───── Records for the task ─────

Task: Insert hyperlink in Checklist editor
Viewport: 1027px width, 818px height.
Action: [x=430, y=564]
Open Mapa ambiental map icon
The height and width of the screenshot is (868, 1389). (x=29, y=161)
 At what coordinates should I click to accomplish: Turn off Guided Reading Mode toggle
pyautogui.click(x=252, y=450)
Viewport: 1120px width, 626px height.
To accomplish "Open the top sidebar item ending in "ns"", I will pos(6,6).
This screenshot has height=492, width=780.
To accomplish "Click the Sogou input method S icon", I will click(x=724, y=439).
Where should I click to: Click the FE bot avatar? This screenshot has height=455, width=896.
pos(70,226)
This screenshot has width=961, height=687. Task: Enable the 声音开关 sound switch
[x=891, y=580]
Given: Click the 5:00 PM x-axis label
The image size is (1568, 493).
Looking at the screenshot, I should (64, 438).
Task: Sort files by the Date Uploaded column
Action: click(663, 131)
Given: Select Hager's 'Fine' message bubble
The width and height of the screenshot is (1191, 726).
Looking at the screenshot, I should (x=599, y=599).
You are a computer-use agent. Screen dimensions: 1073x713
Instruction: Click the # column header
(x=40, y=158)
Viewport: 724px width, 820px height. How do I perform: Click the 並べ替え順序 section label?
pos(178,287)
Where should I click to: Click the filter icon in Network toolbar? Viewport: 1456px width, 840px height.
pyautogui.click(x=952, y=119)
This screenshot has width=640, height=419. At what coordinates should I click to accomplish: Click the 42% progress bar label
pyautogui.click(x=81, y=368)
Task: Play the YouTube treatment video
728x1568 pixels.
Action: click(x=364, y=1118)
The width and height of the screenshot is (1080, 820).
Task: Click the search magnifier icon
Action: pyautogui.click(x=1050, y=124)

─────

**What this task involves:** Read through the lines above and collect those that contain the string "will".

**Solution to this problem:**
To accomplish "Open the top sidebar item ending in "ns"", I will pos(6,6).
To accomplish "Click the Sogou input method S icon", I will click(x=724, y=439).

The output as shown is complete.